Formation en apprentissage : revoilà la préférence nationale
Le jeudi 27 janvier, la LDH (Ligue de Droits de l’ Homme) et la journaliste Marie Barbier ont révélé une information édifiante : Le ministère de l’Enseignement supérieur a créé en 2008 un site d’admission Post-Bac (APB) qui permet aux lycéens de terminale de se pré-inscrire sur l’internet dans des formations de l’enseignement supérieur.

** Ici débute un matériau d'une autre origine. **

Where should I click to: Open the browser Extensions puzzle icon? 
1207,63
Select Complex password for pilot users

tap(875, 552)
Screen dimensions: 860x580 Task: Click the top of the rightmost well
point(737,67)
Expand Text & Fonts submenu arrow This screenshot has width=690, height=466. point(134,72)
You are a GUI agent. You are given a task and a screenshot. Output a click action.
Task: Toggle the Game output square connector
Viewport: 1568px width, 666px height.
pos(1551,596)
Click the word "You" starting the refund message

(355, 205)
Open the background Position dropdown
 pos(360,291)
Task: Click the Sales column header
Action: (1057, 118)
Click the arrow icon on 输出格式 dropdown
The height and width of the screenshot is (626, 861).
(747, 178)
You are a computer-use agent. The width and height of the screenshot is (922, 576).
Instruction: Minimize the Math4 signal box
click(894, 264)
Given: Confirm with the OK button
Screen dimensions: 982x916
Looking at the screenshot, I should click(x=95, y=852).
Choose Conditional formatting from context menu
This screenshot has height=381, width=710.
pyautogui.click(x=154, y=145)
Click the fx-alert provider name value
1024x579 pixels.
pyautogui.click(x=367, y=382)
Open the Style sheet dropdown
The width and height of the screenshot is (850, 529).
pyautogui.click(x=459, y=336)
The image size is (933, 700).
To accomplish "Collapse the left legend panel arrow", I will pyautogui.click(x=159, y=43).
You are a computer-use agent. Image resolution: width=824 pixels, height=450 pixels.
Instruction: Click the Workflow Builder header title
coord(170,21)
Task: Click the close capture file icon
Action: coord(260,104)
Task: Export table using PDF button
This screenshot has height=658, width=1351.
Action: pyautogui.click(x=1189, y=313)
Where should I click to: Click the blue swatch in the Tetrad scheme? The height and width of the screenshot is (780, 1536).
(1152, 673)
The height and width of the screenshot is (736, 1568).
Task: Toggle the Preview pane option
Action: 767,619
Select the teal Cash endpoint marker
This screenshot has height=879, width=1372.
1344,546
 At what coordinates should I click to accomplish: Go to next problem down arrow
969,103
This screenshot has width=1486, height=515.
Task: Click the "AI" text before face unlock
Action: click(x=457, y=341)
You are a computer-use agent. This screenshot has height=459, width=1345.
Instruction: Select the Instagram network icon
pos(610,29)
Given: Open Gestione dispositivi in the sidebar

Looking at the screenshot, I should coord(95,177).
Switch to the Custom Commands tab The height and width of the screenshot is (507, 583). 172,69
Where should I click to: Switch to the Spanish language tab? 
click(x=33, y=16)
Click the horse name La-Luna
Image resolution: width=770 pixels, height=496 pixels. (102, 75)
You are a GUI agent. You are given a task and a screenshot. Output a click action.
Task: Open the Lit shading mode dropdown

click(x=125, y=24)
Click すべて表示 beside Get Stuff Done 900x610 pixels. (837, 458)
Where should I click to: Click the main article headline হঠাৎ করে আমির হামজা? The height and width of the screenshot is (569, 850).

Or cette année, à l’ouverture de ce serveur le 20 janvier, les lycéens de nationalité autre que française ont eu droit à de bien étranges étrennes. Après avoir suivi la procédure idoine et sélectionné une formation dans le cadre d’un apprentissage en IUT, ils virent apparaître sur leur écran le message suivant : « Seuls les candidats de nationalité française peuvent s’inscrire dans une formation en apprentissage sur APB ».
Des mots lourds de sens qui giflent notre éthique nous viennent immédiatement à l’esprit : préférence nationale, discrimination…
La réponse donnée par le ministère était confuse voire inquiétante, il s’agissait de lutter contre le travail des sans papiers, la formation en apprentissage nécessitant la possession d’un contrat de travail.
Confuse, car les lycéens ressortissants de la Communauté européenne, qui bénéficient pourtant de la Convention de Schengen, étaient eux aussi victimes de cette éviction.
Extrêmement inquiétante et préoccupante, car un ministère français refusait clairement une formation à des lycéens en fonction de leur nationalité.
Cela venait s’ajouter à un climat déjà très pesant où de nombreux jeunes majeurs scolarisés se trouvent régulièrement menacés ou tout simplement expulsés de France.
Le groupe Europe Ecologie-Les Verts du conseil Régional a vivement soutenu, le 30 septembre 2010, la résolution de la commission Lycée qui place désormais sous la protection de l’assemblée régionale les élèves étrangers susceptibles d’être expulsés de notre territoire, qu’ils soient mineurs ou majeurs. Il s’est donc logiquement insurgé contre cette politique inacceptable. L’exécutif régional a d’ailleurs vite réagi en demandant au ministère de lui communiquer « toutes les informations utiles permettant de mieux comprendre le fonctionnement de la procédure de pré-inscription des jeunes ainsi concernés et le cas échéant, les raisons d’un tel fonctionnement ».
Le ministère de l’Enseignement supérieur avait semblé, dans un premier temps, vouloir se raviser car, par une dépêche de l’AFP, on avait appris qu’un lycéen étranger pouvait finalement s’inscrire en formation en apprentissage, à condition de suivre une procédure spécifique en dehors de l’inscription sur APB.
Des indications avaient été ajoutées sur le site pour en informer les personnes concernées.
Cette nouvelle disposition conduisait toujours à une ségrégation des étudiants et ne nous satisfaisait pas davantage. Elle ne satisfaisait d’ailleurs ni la FCPE (Fédération des Conseils de Parents d’Elèves), ni l’UNEF ( l’Union Nationale des Etudiants de France), ni l’UNL (l’Union Nationale Lycéenne) qui ont réclamé une fin immédiate de toute discrimination. Ces trois associations ont annoncé le 31 janvier qu’elles saisiraient la HALDE sous 8 jours si la procédure n’était pas rectifiée.
Saine réaction qui a porté ses fruits. Dans la soirée du mercredi 9 février, une dépêche du Parisien et de l’AFP annonçait le renoncement de la ministre Valérie Pécresse ; désormais tous les lycéens et cela sans distinctions peuvent se pré-inscrire sur APB dans une formation en apprentissage. Nous restons tout de même vigilant ; d’autant plus qu’un problème demeure.
En effet, le ministère de l’Enseignement supérieur a créé une procédure informatique qui permet une reconnaissance automatique de la nationalité des personnes qui utilisent APB.
Selon la Ligue des Droits de l’Homme, cela ne peut être possible que grâce à un croisement de différents fichiers de données personnelles. En somme une pratique illégale.
Le gouvernement actuel affiche clairement une volonté de mener une véritable chasse aux personnes sans-papiers.
Ce qui est condamnable non seulement dans le principe, mais également dans la mise en œuvre de pratiques douteuses qui consistent à transformer les services de l’éducation en « indics » de la police.